Later, Alice was named as one of the three girls who had died. “I saw the picture,” said Poppy. “And I said what is wrong with her? And you said she has died from the incident.”

“I don't think she's fully got it, that she has gone,” Charlotte said. But she has kept on letting Poppy ask questions any time she has needed.

“I think it’s the fact that she knows someone that’s confused her more,” Charlotte explained.

They have been to the cordon twice to lay flowers, whenever Poppy has wanted to. “I think it’s important she sees the love and support.”

“It made me feel as though I was giving them to Alice,” Poppy said.

What has happened has been one challenge. But Charlotte says she has had one question from Poppy that she cannot answer: “Her first question was why - and I didn’t have the answer. No one knows why.”

'I don't think anyone can answer that'

“I've just said there are sadly bad people out there and they do bad things,” Charlotte said. “And it shows, when we went to the vigil, there are thousands and thousands of good people. And there was one bad.
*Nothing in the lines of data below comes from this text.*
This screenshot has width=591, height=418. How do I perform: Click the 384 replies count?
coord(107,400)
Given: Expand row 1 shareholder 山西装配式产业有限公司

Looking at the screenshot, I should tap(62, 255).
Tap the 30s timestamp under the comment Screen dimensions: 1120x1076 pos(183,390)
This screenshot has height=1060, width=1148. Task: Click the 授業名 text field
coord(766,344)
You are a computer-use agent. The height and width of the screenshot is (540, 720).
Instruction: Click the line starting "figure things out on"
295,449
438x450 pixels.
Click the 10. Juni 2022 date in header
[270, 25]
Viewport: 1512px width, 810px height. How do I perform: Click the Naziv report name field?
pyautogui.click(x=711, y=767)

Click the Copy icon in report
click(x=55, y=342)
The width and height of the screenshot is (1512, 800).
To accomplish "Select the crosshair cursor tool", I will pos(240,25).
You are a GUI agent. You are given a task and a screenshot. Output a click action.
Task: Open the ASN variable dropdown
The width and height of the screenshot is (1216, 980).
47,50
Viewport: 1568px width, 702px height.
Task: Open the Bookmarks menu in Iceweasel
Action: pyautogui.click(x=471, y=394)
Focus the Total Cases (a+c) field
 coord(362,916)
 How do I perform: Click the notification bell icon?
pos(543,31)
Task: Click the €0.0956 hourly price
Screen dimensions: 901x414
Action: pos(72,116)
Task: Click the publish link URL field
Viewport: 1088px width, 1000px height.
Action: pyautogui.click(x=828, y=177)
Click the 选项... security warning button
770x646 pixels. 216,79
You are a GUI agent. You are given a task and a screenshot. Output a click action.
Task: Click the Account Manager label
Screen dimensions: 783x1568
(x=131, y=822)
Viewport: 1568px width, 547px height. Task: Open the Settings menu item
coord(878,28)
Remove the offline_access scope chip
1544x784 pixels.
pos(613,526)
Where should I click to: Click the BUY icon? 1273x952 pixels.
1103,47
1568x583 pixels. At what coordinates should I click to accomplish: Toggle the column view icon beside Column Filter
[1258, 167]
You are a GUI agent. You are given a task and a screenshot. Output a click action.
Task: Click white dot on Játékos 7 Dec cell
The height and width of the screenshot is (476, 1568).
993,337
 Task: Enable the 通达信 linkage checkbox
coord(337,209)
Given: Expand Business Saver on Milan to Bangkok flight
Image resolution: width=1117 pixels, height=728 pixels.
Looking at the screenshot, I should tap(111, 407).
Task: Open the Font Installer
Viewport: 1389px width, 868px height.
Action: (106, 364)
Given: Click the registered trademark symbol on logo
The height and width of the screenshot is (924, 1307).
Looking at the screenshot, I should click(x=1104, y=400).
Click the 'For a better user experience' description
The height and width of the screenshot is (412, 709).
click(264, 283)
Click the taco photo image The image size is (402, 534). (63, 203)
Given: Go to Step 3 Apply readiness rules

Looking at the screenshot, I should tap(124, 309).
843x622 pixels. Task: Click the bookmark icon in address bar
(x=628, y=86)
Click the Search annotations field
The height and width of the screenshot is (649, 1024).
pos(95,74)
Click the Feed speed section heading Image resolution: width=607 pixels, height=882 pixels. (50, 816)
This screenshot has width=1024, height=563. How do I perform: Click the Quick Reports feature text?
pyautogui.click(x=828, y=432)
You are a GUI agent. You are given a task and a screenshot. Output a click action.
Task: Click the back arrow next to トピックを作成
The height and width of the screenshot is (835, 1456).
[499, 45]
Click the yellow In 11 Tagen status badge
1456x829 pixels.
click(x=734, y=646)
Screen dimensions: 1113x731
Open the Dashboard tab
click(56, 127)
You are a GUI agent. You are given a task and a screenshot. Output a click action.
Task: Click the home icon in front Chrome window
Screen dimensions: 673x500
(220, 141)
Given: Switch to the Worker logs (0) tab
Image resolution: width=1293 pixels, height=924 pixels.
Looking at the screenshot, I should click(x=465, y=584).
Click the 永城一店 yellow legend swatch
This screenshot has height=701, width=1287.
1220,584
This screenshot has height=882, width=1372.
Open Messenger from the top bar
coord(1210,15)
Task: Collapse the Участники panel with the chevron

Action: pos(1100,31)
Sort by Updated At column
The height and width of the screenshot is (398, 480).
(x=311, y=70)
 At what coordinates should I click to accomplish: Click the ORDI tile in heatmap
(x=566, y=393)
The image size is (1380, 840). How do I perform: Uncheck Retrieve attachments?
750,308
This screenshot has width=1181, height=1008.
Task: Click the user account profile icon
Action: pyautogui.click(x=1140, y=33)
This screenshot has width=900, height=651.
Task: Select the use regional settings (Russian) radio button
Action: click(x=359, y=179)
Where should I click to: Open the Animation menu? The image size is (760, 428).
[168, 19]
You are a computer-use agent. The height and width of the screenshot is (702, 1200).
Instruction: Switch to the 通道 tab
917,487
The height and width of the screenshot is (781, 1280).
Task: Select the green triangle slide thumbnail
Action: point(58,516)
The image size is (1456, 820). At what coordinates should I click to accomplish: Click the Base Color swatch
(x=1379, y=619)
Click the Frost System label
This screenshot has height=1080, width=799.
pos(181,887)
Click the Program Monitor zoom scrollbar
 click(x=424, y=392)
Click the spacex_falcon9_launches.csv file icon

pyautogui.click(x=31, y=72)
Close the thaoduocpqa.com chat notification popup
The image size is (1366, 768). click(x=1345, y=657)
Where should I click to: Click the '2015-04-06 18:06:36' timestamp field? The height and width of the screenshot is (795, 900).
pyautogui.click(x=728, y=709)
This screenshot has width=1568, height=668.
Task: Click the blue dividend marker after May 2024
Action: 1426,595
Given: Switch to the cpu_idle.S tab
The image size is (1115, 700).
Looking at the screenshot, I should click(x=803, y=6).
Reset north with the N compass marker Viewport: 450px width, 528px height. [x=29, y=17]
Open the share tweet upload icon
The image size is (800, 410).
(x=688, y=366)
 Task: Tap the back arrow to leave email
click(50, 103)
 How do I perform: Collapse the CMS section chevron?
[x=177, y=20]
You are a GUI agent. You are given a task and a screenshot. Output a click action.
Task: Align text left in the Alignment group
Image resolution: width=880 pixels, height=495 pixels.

So it outweighs it.”

Even on Thursday, in their garden, Poppy and her Mum talk about who and why would do such an atrocious thing. “I don’t think anyone can answer that, sweetie pie.” Charlotte says.

Charlotte and Poppy said they had kept crossing my fingers all week for the other girls.

The connection between this community and the classes at the Hart Centre is something that is palpable with every person you speak to locally. Charlotte is no different.

“I spoke Leanne about four or five weeks ago, and I was telling her how much Poppy loved her class,” she said, adding that the stories of Leanne’s efforts to protect the children on Monday made her feel proud and “showed what a lovely lady she is.”

Poppy was given a flyer for the Taylor Swift dance class this week, but she could not go.

“She was given a flyer and it was Taylor Swift - everyone loved Taylor - and she loves her yoga teacher, so it was just a win-win,” Charlotte explained.

But something came up. “It’s awful to say, but we’re thankful. It’s awful to say. And when you know people that have been affected, it’s heart-breaking.”

Charlotte says it is not the killer, that one bad person, who has unsettled Poppy most.

'More scared of the rioting'

“She was more scared of the rioting than she was of the stabbing,” she said. “She was petrified that it was going to come down her road and we had to explain to her that there were lots of police.”

“The people that were involved should be (ashamed), they really should,” Charlotte added.

Charlotte and Poppy, and dozens more parents here, even thousands across the country, are just at the beginning of processing the events of Monday afternoon. It is already on Charlotte’s mind how the community will come together to do “something special” for when the children return to school in September.

“Maybe we will sing a song for Alice,” Charlotte and Poppy said.

But for now, many more questions will have to remain unanswered.

“I don’t understand it, no one does. I don’t understand how Monday has flipped the town upside down. It’s scary.”